A satire of health fanaticism in turn-of-the-century America, “The Road to Wellville” is a curiosity of the first order. Amusing without being particularly funny, and not especially involving in terms of its characters or melodrama, Alan Parker’s unzipped cereal comedy is more something to gape at in wonderment, so persistently odd and unusual are its setting and tone. Broadly acted one-of-a-kind offering will probably receive enough critical support from some quarters to give it a good send-off in upscale urban situations, but wider potential is uncertain.
Based on T. Coraghessan Boyle’s 1992 fact-based historical novel, physically resplendent picture takes a comical look at the shenanigans perpetrated in the name of good health at the Battle Creek Sanitarium, circa 1907. Founded by the Seventh Day Adventists, impeccably appointed lakeside spa has become the personal laboratory of Dr. John Harvey Kellogg (Anthony Hopkins), a righteous physician, inventor and philosophical crusader who thunders on to his affluent clients about the evils of meat, smoking, alcohol and sex, and the virtues of Bulgarian yogurt and frequent enemas.
Among those arriving to take the cure this fall season are Will and Eleanor Lightbody (Matthew Broderick and Bridget Fonda), an attractive young cou-
ple who could use a little time alone to sort out their problems. Instead, they are assigned to separate rooms (“Sex,” Dr. Kellogg insists, “is the sewer drain of a healthy body.”) and put on rigorous regimes to cure what ails them. Will finds himself sexually stimulated by many of the esoteric treatments to which he’s submitted, particularly the enemas as administered by lovely Nurse Graves (Traci Lind).

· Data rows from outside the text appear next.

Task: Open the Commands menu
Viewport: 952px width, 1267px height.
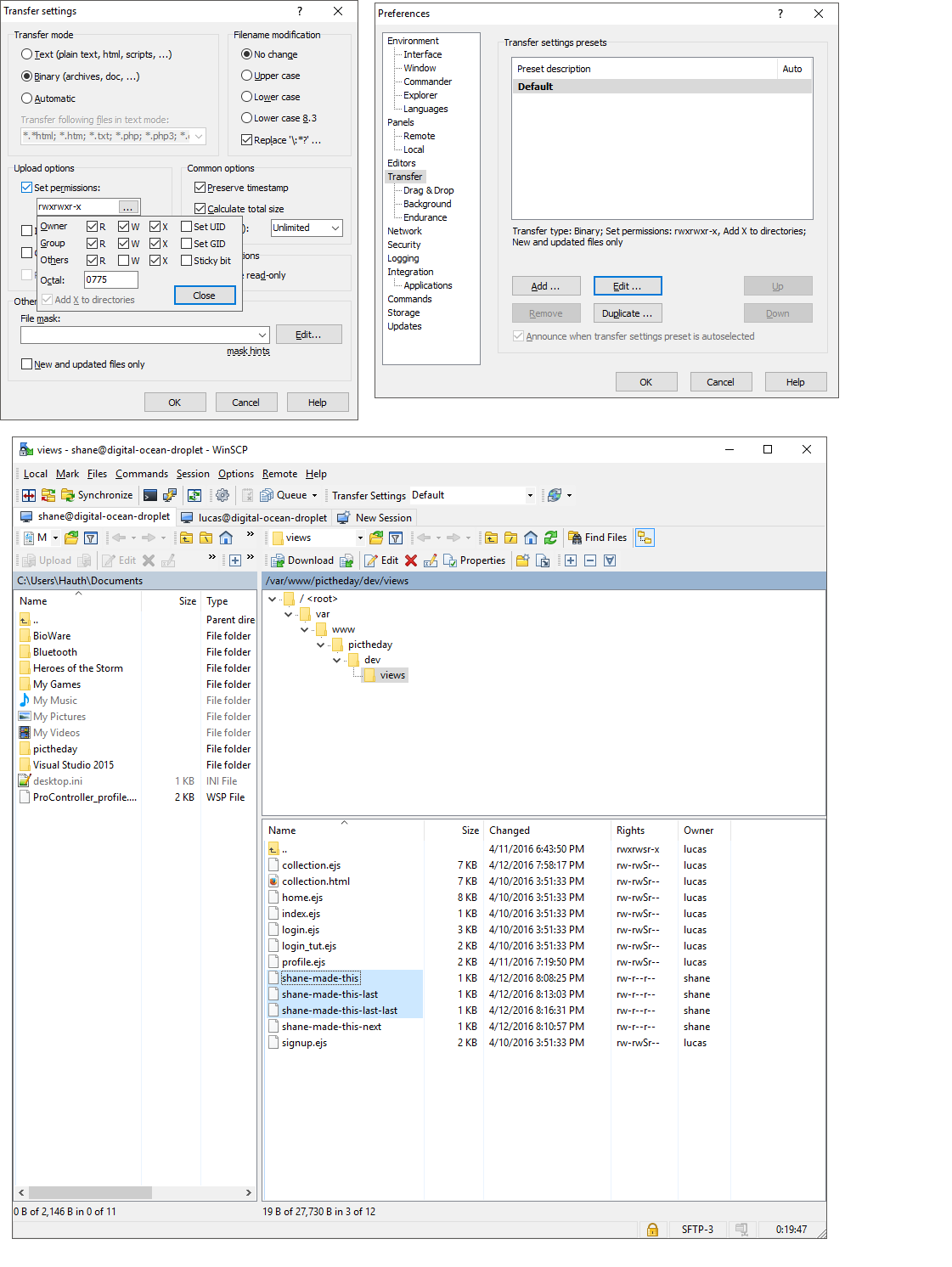Action: click(x=141, y=474)
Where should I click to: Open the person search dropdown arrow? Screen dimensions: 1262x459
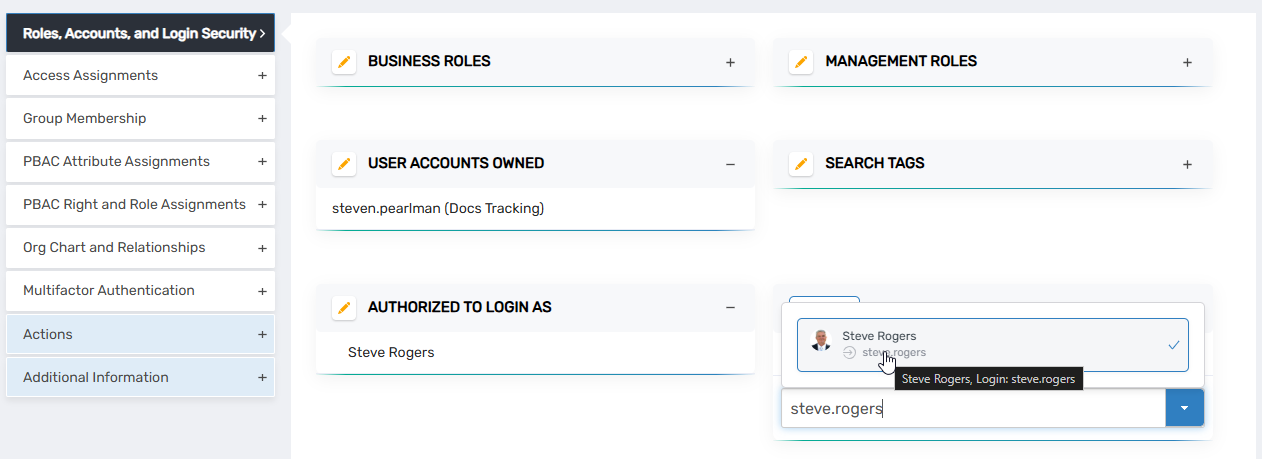click(x=1184, y=408)
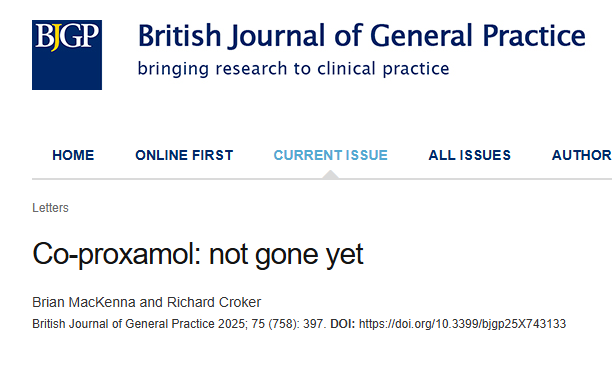Go to the HOME menu item
Viewport: 612px width, 365px height.
(73, 155)
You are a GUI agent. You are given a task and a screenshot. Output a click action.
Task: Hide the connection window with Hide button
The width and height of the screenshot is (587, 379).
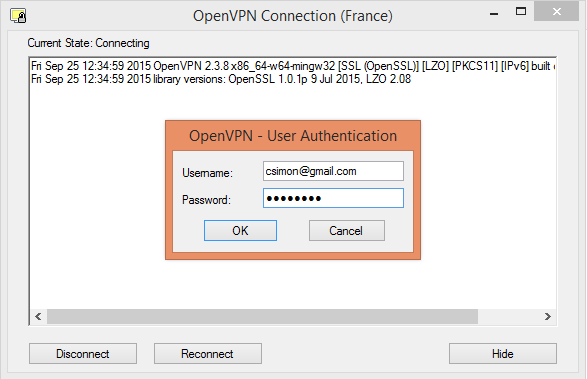(503, 354)
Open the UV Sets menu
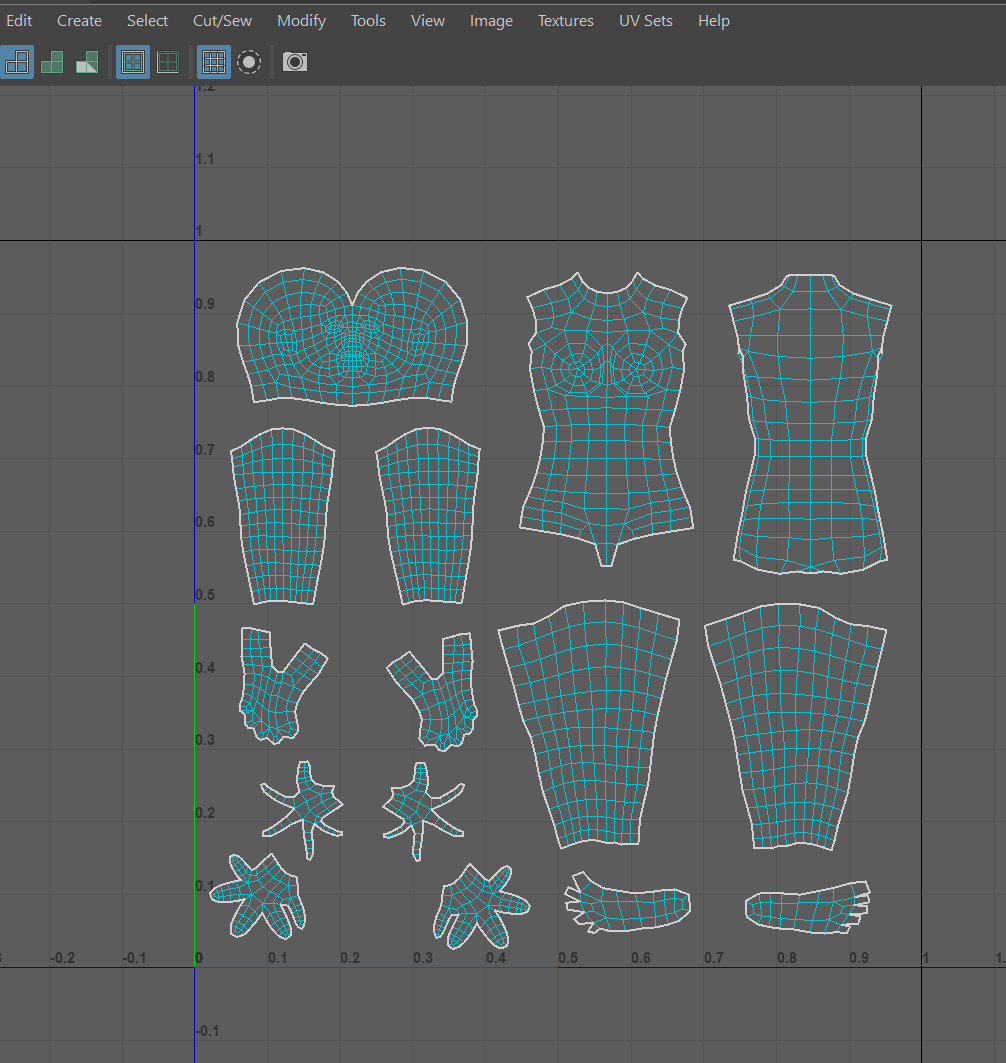 click(x=645, y=20)
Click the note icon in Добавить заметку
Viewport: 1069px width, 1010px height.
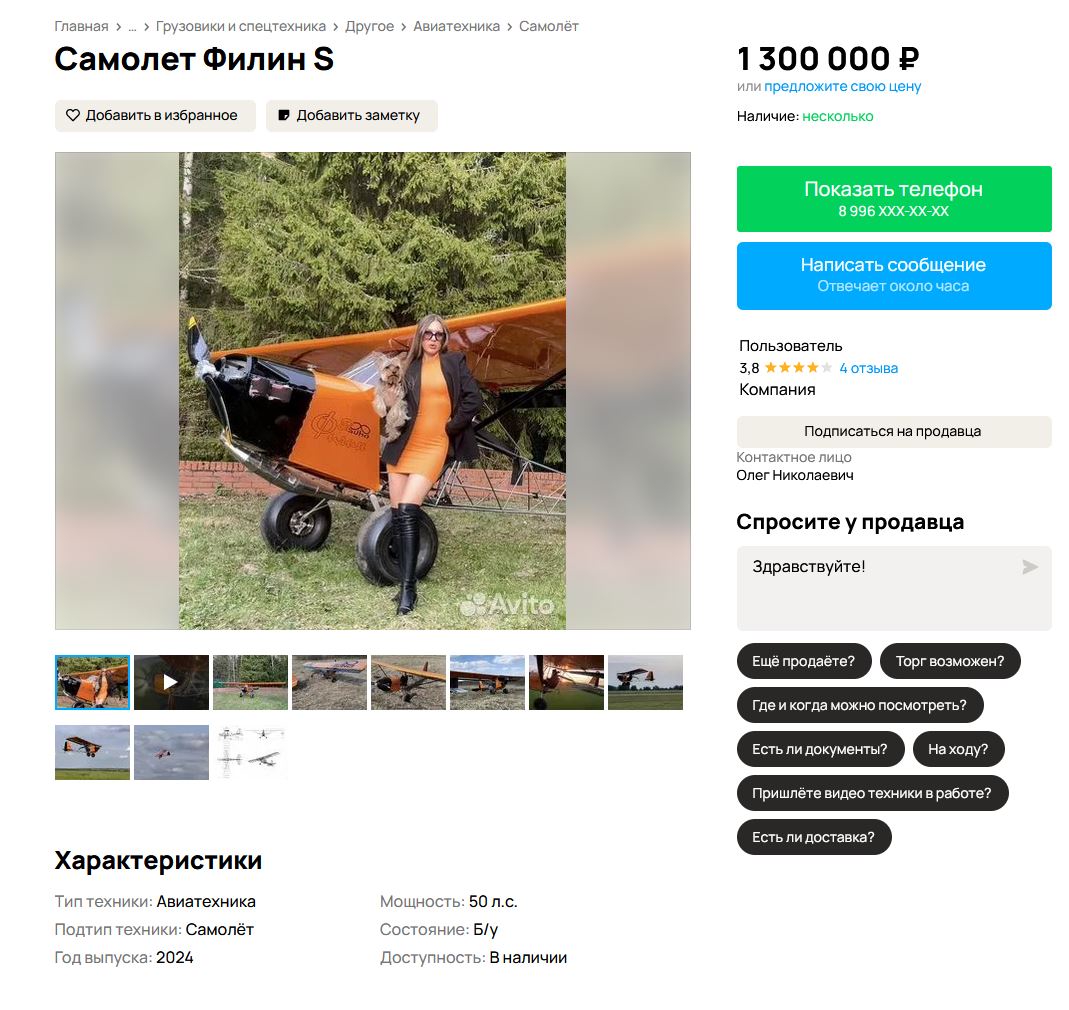[x=284, y=115]
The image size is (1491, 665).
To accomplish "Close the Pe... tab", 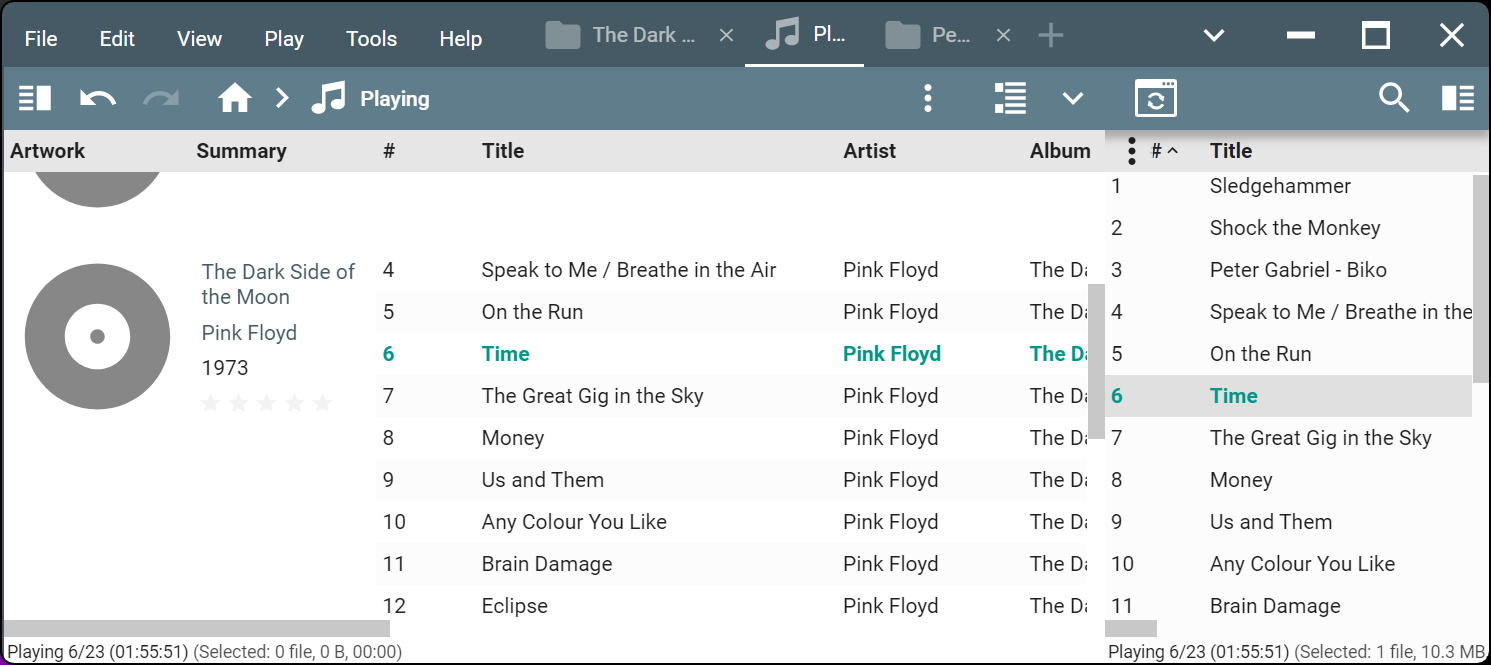I will pyautogui.click(x=1004, y=36).
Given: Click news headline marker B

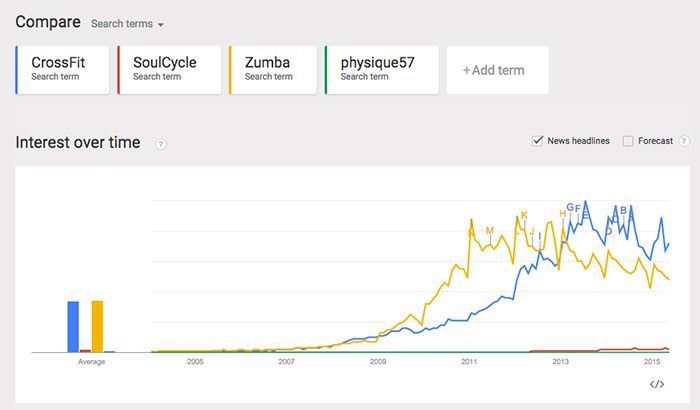Looking at the screenshot, I should pyautogui.click(x=623, y=210).
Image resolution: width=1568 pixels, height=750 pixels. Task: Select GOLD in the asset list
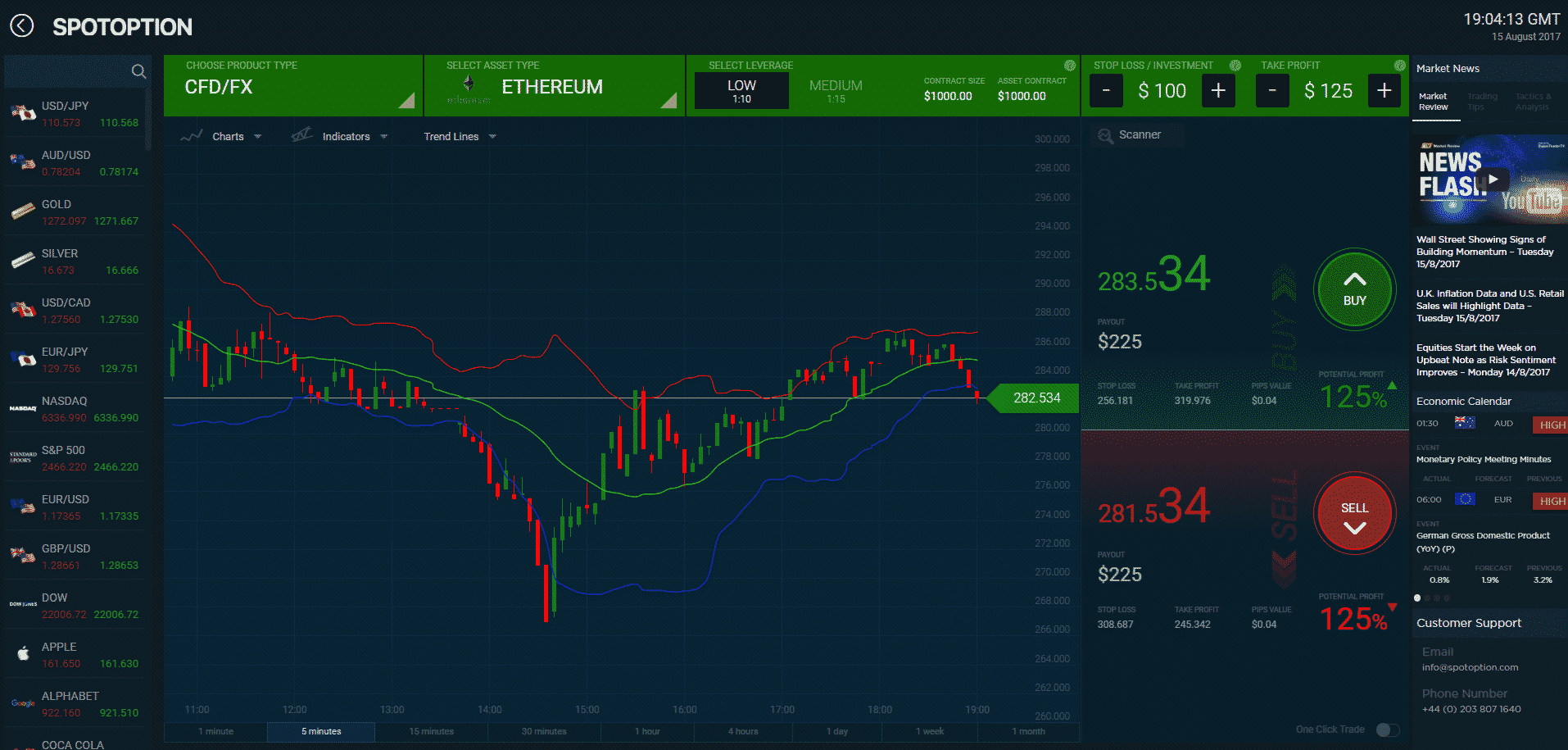tap(74, 211)
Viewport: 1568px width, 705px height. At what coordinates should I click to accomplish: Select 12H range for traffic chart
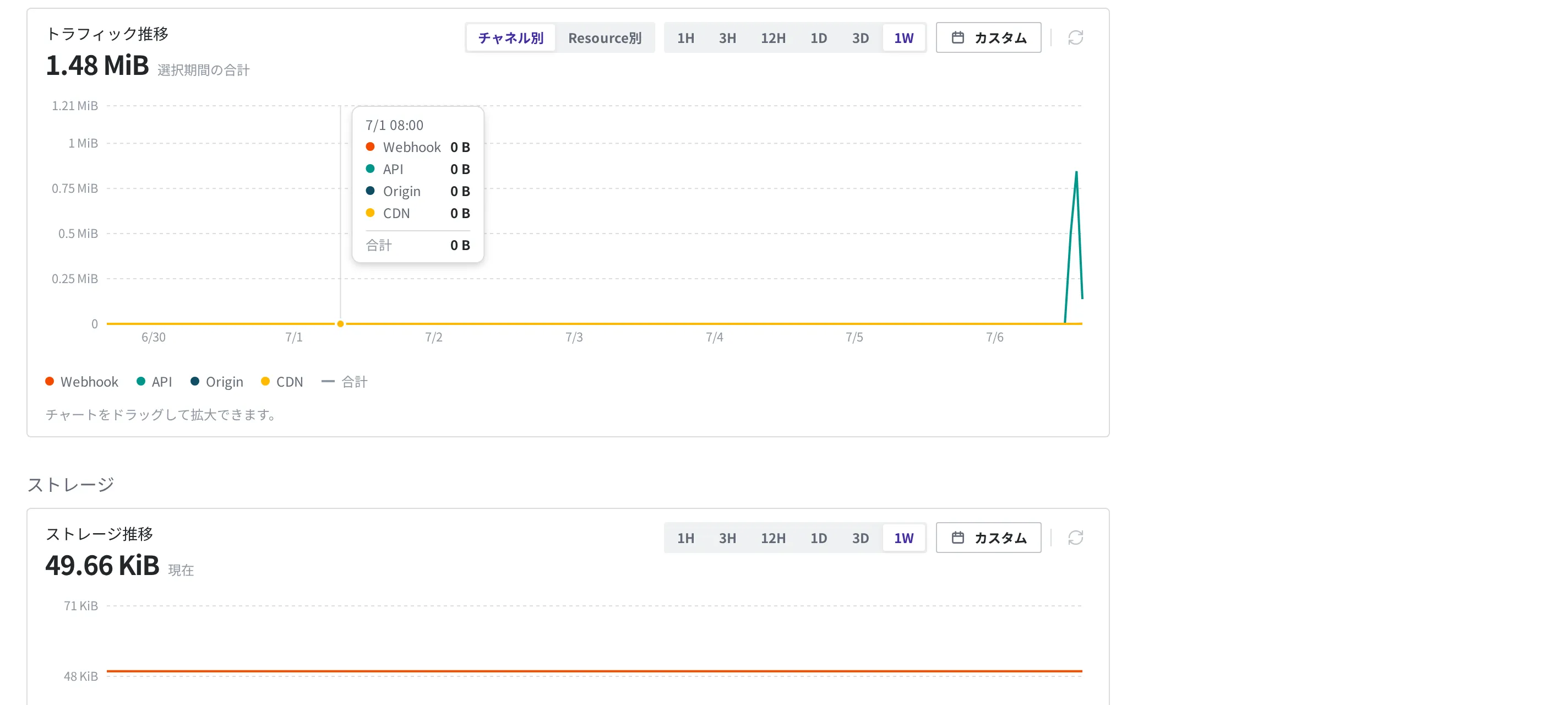tap(773, 38)
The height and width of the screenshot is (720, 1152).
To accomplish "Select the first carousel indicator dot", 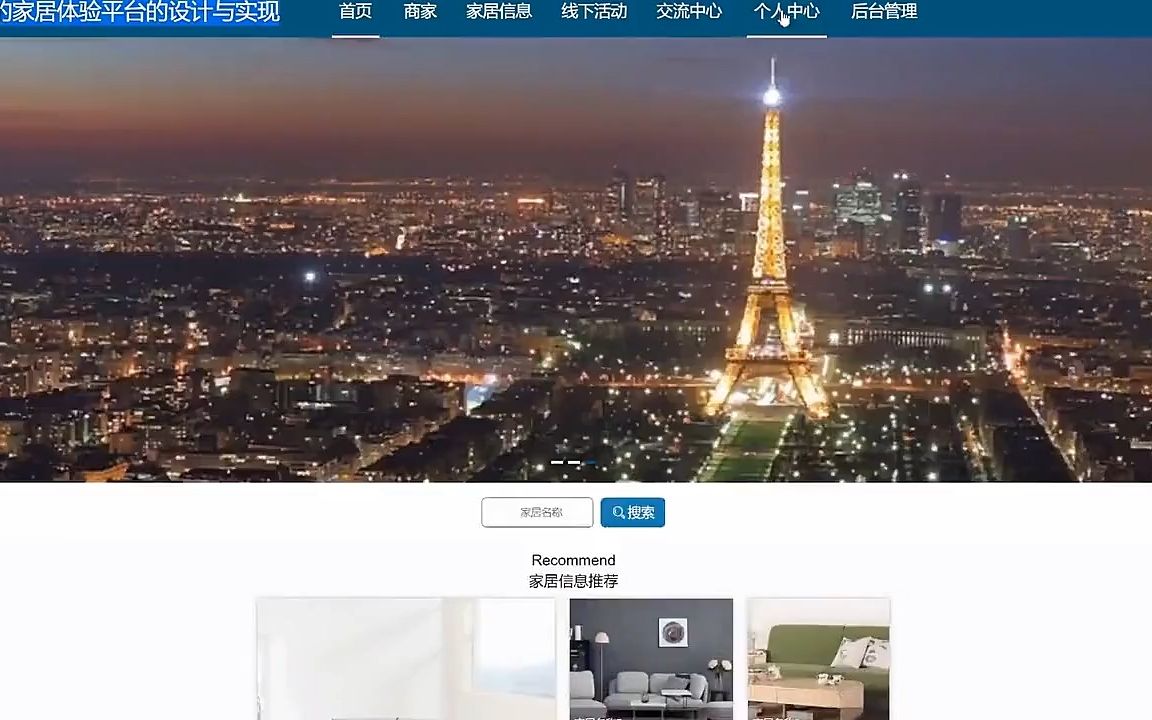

Also turning up in the Michigan boom town is Charles Ossining (John Cusack), who hopes to strike it rich by producing a successful new cornflake breakfast food. His crooked partner, Bender (Michael Lerner), however, has squandered the investment money, so the pair recruit Kellogg’s derelict adopted son, George (a practically unrecognizable Dana Carvey), to make a reckless stab at cashing in on the famous name.
A fair amount of the running time is devoted to the rather extraordinary detailing of the assorted treatments at “the San,” from the bizarre to the mundane.
Opening on a gleeful and enchanting note, with a row of mostly older and overweight ladies laughing in orchestrated unison, the film proves as energetic as its central character as it documents the vibrating machines, electric blankets, dunkings and dousings, current-fed baths and rear-end probings endorsed by Kellogg, as well as the genitally stimulating belt and “womb manipulation” practiced by the doctor’s more erotically inclined competitors. Many cast members, notably Broderick, perform much of the film in a state of undress.
The sheer novelty of all this, as well as the rare and tantalizing depiction of Teddy Roosevelt’s America and the unstressed but obvious parallels of these health fads to those of modern times, maintain a kind of grinning interest through pic’s first half.
But the lack of compelling or inventive narrative incidents, coupled with characters who uniformly inspire no more than lukewarm enthusiasm, leaves the second half flailing about in an increasingly desperate search for comic cappers and dramatic resolution.
As eccentric and magnetic as he is, Hopkins’ Kellogg, decked out in white finery, wire-rimmed glasses, close-cropped hair, moustache and goatee, goofy rabbit-like buck teeth and an accent that ranges from Southern riverboat captain to John Huston, remains a figure devoid of character development or personal quest. The only burr in his saddle is his anarchic son, who keeps turning up to demand money and terrorize his guests.
Subplot involving Ossining’s attempt to crack the cornflake market involves a lot of broad venality and humor that doesn’t really come off. By contrast, the running gag of Will’s constant sexual excitement in a repressed environment should probably have been played more for out-and-out bedroom farce; as it is, there’s a degree of hesitancy to his furtive dalliances with his nurse and fellow patient Ida Muntz (Lara Flynn Boyle) that deflates the potential hilarity.
Faring a bit better is Fonda’s Eleanor, who is awakened to the notion of liberated female sexuality by her hefty friend Virginia (jovial, insinuating Camryn Manheim) and attracts the attention of therapists Dr. Lionel Badger (Colm Meaney) and the Teutonic Dr. Spitzvogel (Norbert Weisser), whose notions of keeping bodily systems flowing run directly contrary to Kellogg’s.
While Parker keeps the proceedings zippy and colorful, only at moments is he able to hit what feels like the precise tone required for this unusual piece. There is too great a gap between the period re-creation — its detail and richness splendidly attended to by production designer Brian Morris, costume designer Penny Rose, lenser Peter Biziou, composer Rachel Portman and others — and the broad, one-note nature of the characterizations.
Curiously, plot at one point focuses intently on four mysterious deaths that occur simultaneously at the San, but film then just as mysteriously drops them, making nothing of the development.
Parker deserves quite a few points for heading way off the beaten path here, but his compass unfortunately hasn’t given him the exact coordinates he needed to reach his seriocomic destination.